The second value in each tuple indicates the highest chunk size that leads to
a boundary. Here, the first boundary is a boundary created by the chunker with
index 2, i.e., the chunker with 4096 bytes target chunk size.

.. note::
   Only the highest index is output if multiple chunkers yield the same
   boundary.
    
.. warning::
   Chunk sizes have to be passed in correct order, i.e., from lowest to highest
   value.

Performance
-----------

Computation costs for `static chunking` are barely measurable: As chunking does
not depend on the actual message but only its length, computation costs are
essentially limited to a single :code:`xrange` call.
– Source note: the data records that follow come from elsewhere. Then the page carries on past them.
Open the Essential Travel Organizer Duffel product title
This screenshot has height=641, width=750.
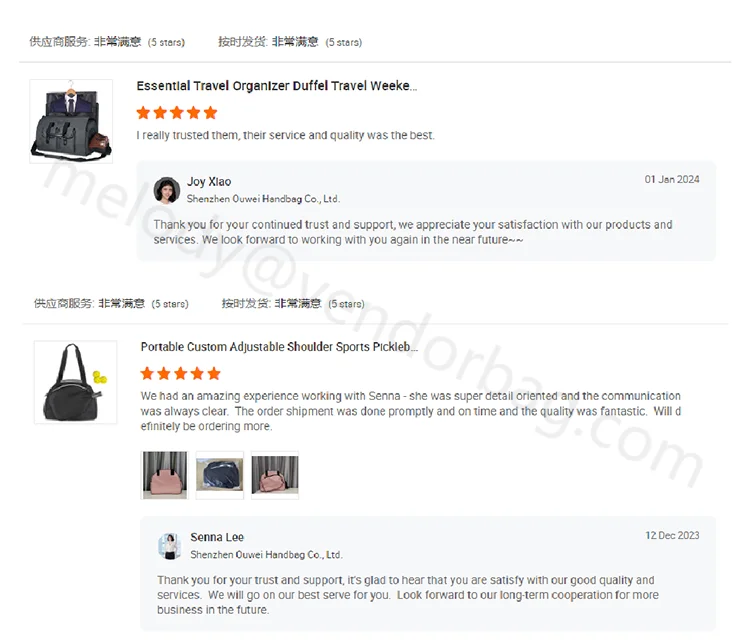pyautogui.click(x=276, y=86)
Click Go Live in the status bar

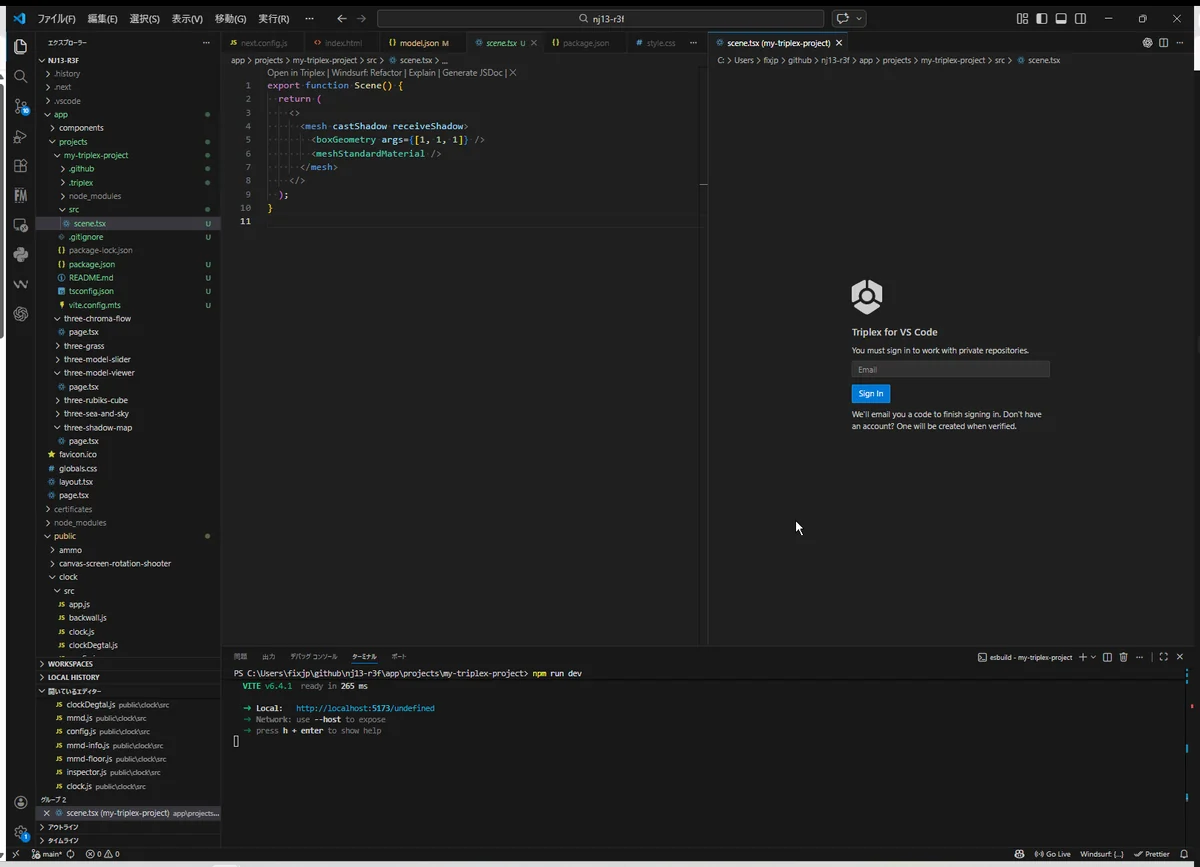pos(1052,854)
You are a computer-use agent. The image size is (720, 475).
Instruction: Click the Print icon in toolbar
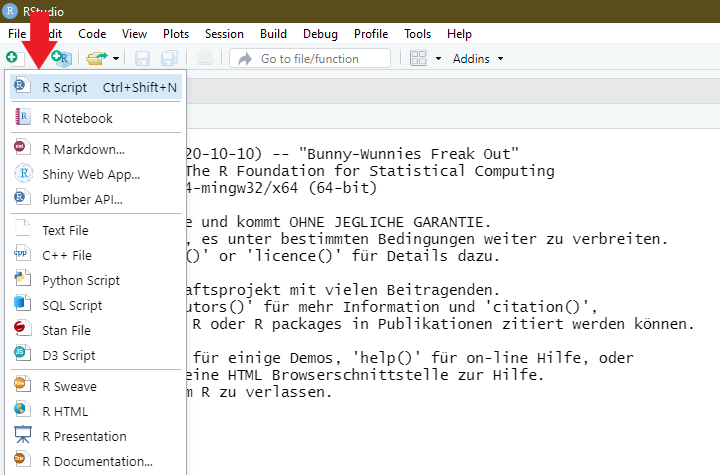click(205, 58)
`Content-defined chunking`, however, is expensive: The algorithm has to compute
hash values for rolling hash window contents at `every` byte position of the
message that is to be chunked. To minimize costs, fastchunking works as follows:
    
    1. The message (fragment) is passed in its entirety to the C++ extension.
    2. Chunking is performed within the C++ extension.
    3. The resulting list of chunk boundaries is communicated back to Python and
       converted into a Python list.

Based on a 100 MiB random content, the author measured the following throughput
on an Intel Core i7-4770K in a single, non-representative test run using
Python 3.5 (Windows x86-64):

    =========== ==========
    chunk size  throughput
    =========== ==========
    64 bytes    118 MiB/s
    128 bytes   153 MiB/s
    256 bytes   187 MiB/s
    512 bytes   206 MiB/s
    1024 bytes  221 MiB/s
    2048 bytes  226 MiB/s
    4096 bytes  231 MiB/s
    8192 bytes  234 MiB/s
    16384 bytes 233 MiB/s
    32768 bytes 234 MiB/s
    =========== ==========

Testing
-------

`fastchunking` uses tox for testing, so simply run:

::

	$ tox

References:
    .. [LS16] Dominik Leibenger and Christoph Sorge (2016). sec-cs: Getting the
       Most out of Untrusted Cloud Storage.